When you deploy a monitor, you are essentially deploying a write-heavy database. Time Series Databases (TSDBs) like the one inside Prometheus rely heavily on disk performance. I have seen perfectly good monitoring setups crash because the underlying storage couldn't handle the IOPS of writing 50,000 metrics per second. This is where hardware selection becomes critical. Using spinning rust (HDDs) or shared, throttled storage for your monitoring instance is a recipe for data gaps. This is why we standardize on NVMe storage for all CoolVDS instances; when you are ingesting metrics from a Kubernetes cluster or a swarm of Nginx nodes, the write latency needs to be negligible.

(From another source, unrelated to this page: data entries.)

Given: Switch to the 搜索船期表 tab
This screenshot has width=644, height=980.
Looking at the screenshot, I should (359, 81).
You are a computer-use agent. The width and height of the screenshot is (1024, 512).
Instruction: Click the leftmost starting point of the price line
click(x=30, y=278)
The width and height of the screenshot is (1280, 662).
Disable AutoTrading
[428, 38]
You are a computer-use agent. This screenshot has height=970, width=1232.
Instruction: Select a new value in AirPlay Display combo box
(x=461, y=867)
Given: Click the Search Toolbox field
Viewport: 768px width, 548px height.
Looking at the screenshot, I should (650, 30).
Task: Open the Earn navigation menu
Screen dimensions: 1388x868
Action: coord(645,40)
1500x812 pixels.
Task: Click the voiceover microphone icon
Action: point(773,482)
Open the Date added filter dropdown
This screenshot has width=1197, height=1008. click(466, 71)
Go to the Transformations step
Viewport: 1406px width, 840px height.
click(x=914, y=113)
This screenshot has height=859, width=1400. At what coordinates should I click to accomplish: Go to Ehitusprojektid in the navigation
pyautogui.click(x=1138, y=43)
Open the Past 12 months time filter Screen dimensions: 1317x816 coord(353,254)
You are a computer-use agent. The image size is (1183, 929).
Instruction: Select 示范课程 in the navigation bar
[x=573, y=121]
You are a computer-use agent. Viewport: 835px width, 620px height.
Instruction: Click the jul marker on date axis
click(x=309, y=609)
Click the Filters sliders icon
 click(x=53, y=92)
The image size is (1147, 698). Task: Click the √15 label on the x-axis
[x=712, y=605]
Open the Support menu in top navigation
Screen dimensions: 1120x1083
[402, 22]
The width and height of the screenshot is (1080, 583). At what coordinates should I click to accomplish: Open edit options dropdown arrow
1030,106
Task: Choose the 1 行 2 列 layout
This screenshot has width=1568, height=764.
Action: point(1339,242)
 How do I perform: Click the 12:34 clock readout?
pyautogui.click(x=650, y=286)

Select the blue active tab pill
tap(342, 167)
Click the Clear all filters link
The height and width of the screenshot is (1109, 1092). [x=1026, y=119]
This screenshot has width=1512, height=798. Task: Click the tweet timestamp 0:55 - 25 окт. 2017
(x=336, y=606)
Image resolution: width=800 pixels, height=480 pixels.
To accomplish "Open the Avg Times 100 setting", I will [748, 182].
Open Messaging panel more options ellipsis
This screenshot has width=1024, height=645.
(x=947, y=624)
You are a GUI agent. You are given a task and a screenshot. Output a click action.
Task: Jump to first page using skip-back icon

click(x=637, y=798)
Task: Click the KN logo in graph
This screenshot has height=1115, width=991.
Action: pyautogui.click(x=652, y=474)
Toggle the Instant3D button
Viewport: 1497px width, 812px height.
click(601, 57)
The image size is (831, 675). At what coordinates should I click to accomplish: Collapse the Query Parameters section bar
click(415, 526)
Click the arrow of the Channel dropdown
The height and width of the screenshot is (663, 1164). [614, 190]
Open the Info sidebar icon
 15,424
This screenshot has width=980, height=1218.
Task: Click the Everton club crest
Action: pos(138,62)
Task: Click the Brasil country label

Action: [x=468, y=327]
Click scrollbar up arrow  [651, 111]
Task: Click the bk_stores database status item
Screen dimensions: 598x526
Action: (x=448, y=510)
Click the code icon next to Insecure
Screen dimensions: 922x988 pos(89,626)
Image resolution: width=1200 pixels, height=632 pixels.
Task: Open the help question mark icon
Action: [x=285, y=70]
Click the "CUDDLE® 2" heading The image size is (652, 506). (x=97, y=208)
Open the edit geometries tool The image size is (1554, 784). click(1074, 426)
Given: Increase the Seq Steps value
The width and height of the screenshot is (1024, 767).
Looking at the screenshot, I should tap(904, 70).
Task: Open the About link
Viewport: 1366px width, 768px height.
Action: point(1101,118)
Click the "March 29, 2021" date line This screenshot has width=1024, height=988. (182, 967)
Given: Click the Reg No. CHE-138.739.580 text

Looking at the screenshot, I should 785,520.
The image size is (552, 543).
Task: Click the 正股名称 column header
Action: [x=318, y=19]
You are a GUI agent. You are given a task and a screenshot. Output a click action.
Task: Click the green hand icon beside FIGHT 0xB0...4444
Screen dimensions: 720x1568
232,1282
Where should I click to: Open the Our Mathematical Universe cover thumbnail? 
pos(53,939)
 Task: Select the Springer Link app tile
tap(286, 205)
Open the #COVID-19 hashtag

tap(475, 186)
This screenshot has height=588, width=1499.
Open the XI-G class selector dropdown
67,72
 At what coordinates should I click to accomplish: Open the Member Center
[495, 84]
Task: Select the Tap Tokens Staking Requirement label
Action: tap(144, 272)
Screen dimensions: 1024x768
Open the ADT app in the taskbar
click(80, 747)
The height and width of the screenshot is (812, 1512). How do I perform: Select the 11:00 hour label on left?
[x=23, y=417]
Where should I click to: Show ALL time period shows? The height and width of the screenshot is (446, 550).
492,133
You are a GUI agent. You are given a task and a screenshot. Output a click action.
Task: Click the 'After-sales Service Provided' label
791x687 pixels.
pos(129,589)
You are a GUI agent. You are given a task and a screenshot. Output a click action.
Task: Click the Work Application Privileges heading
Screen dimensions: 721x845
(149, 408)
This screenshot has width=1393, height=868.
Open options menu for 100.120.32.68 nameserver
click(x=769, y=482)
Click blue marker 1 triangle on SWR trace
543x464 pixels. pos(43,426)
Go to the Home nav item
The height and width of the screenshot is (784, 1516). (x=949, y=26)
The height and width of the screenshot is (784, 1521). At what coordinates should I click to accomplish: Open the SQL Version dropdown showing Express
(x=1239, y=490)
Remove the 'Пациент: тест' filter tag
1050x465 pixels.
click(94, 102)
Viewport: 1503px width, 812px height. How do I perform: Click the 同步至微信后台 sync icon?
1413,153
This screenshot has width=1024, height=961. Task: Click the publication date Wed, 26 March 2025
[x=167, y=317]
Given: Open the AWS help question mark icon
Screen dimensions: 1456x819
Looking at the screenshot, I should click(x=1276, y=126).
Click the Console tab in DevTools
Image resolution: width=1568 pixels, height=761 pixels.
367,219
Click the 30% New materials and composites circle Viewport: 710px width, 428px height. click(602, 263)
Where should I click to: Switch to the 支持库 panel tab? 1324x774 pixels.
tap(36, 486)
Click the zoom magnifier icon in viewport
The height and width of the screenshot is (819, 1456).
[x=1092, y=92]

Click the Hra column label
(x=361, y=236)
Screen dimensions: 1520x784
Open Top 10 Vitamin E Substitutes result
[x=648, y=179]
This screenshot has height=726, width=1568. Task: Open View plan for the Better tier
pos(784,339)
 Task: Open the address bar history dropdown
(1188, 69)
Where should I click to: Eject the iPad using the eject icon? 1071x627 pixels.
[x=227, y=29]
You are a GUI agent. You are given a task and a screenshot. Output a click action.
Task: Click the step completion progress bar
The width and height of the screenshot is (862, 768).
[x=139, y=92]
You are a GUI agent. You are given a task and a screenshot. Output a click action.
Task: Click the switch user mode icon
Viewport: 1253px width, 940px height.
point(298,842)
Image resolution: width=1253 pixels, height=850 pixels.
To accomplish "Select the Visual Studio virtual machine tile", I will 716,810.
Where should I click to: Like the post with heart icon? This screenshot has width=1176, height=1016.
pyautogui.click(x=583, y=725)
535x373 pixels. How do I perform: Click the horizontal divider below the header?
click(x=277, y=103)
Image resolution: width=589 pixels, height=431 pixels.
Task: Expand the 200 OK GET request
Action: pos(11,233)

1. Configuring the Node Exporter for Real Data
The standard node_exporter is noisy. It collects everything by default. To scale, you need to disable collectors you don't use and enable the ones that actually help debug saturation.
Here is a systemd service file optimized for a high-traffic node. Note the disabling of the wifi and zfs collectors (unless you use ZFS) to save CPU cycles.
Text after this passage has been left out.